The project’s residential space has gone up by 92,156 square feet since August of 2009 to 237,750. The term sheet anticipates 144,594 square feet of residential space. In February of 2011, Stanton/Eastbanc announced that it was increasing the amount of residential space since the non-profit International Relief Development (IRD) had dropped out of the project. The Term Sheet allowed for 65,000 square feet to be used for a hotel as an alternative to the office space. Instead, when IRD dropped out leaving 62,000 extra square feet of office space and when the hotel did not materialize, that 65,000 square feet plus another 28,156 square feet of space taken from office and retail was reallocated to residential. The change will have to be approved by the city council.
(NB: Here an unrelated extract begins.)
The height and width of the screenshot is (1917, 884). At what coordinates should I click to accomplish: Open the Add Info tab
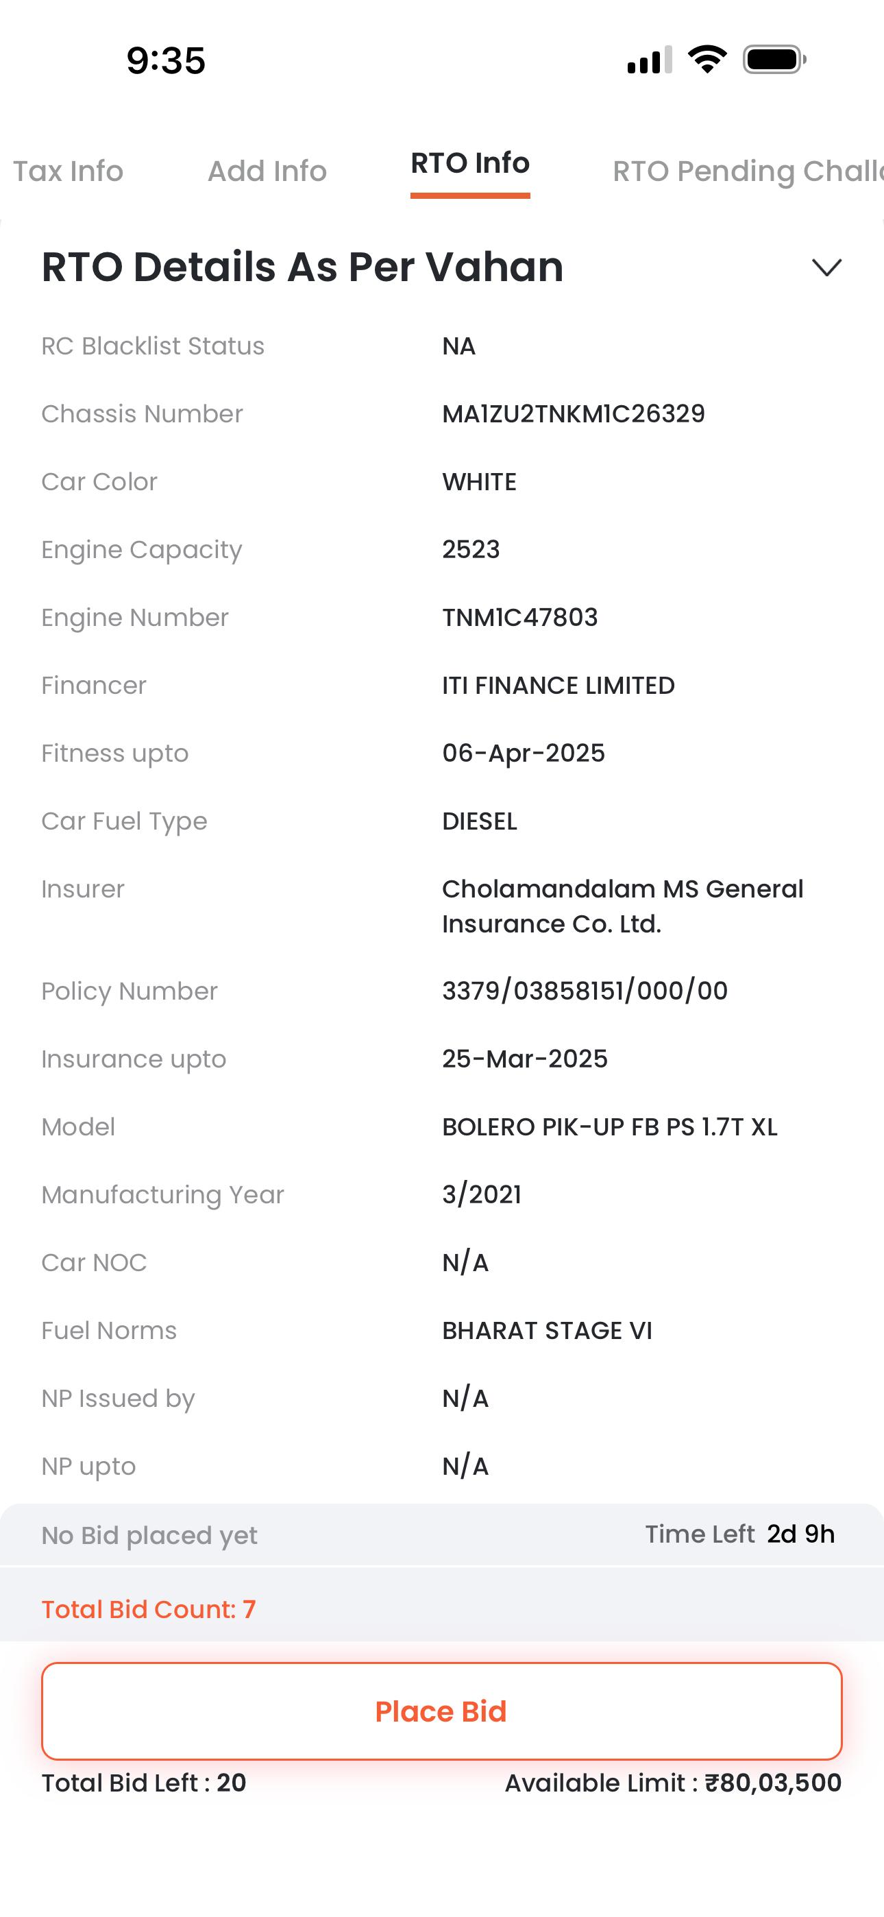point(267,171)
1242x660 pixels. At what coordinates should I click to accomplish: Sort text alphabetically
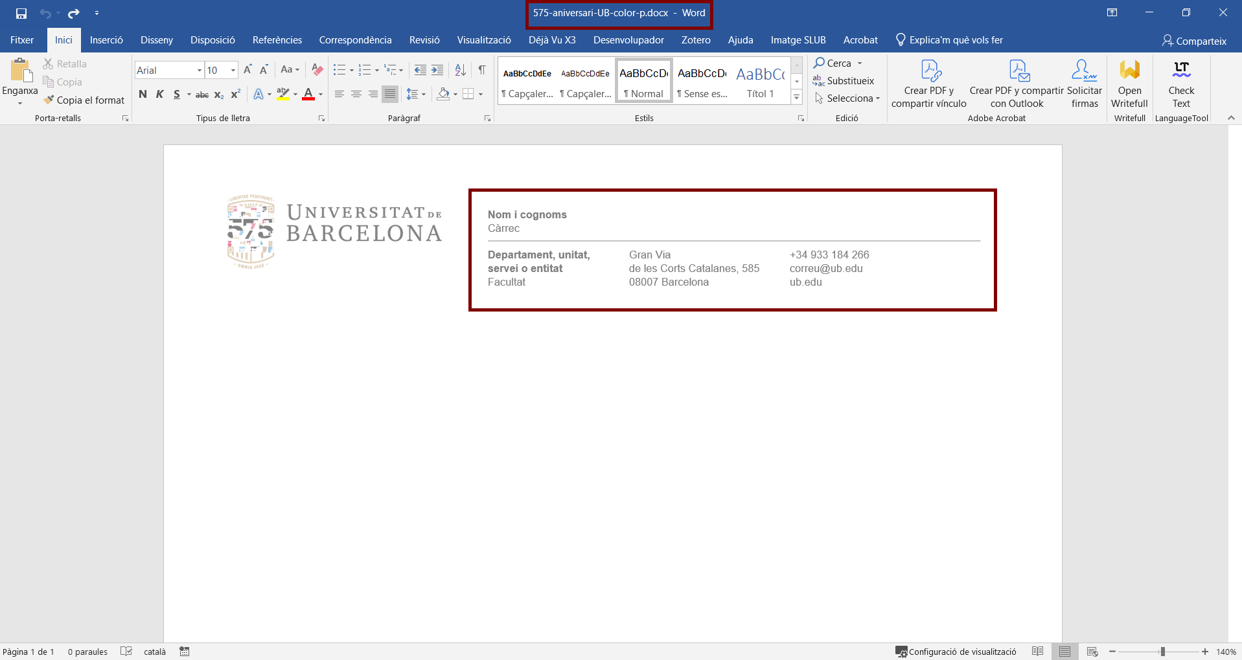460,69
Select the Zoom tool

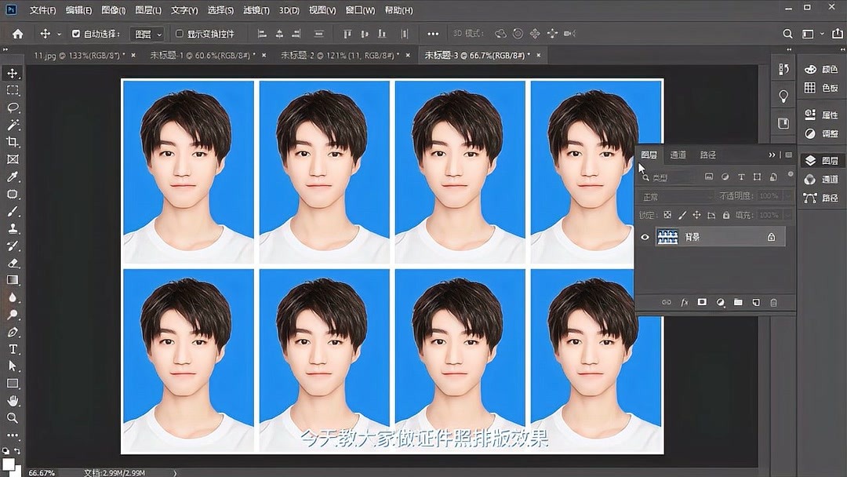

Office space has taken the biggest hit in the downsizing, going down from a Term Sheet estimate of 211,999 square feet of office space in the August 2009 proposal to the current proposed 160,200 square feet – a difference of 51,799 square feet. Wells listed office space as one of the items on the term sheet that is “a lot more negotiable.” There are several reasons why this might be so. Office space might sit empty for a long period, depending on demand and the economy. In addition, office space will require continuing, on-going management as opposed to residential condo space which can be turned over to a condo association, leaving the developer free of that responsibility.
Retail space has gone down by 7,500 square feet, from an estimated 49,200 square feet in the August 2009 plan to 41,700 today. Wells stated that “people in the community are expecting more retail.” Wells held out the possibility that the amount of retail was one of the things that could be negotiated. He noted that “generally, a developer will make more money on housing than retail. Retail is not the highest return on the property. Housing is hot now. I’m not fully convinced they’re (Stanton/Eastbanc) more excited about retail.”
According to a source knowledgeable about Capitol Hill commercial corridor leases, rates are currently climbing for commercial retail space. Commercial space can lease for up to $42 a square foot. Retail space can go for as high as $50 a square foot. A 1000 square foot store could cost anywhere between $45,000 and $52,000 a year – or at least $3,750 a month. Leases for space in larger commercial buildings have additional costs involved which may vary the rent by up to 20 percent.
This is what all of this adds up to: Wells said that the number of square feet of a project is determined by a formula for the project after calculating what the developer has to provide in amenities like affordable housing, C Street reopening, plaza, public space, parking, etc. The rest of the development has to fund these. Balancing these expenditures with anticipated profit is how the developer figures out how large the project has to be, assuming a certain return per square foot. Wells affirmed that the City Council was responsible for the oversight hearing of the Lease Development Agreement with the developer and had expectations about what a fair profit for the developer would be. “I have no reason not to believe the city didn’t do due diligence on the Hine project, just as with any other project in the city.” But, as an audience member pointed out, that that was for a previous and much different version of the project.
Wells pushed those seeking changes in the project toward the Planned Unit Development (PUD) process which will unfold next year, where the impact of proposed changes on the economic viability of the project could be more easily determined. This will involve public hearings where the public and community groups can testify before city officials regarding the project and negotiate with the developer for amenities.
According to Gary Petersen, Chair of the Restoration Society’s Planning and Zoning Committee, “for zoning purposes, we need a complete set of drawings that shows the façade, shadow studies, detailed traffic analysis, and elevations. In the PUD process, everything is on the table. We are not limited by what they (the developers) propose. We can bring up stuff – tinker.”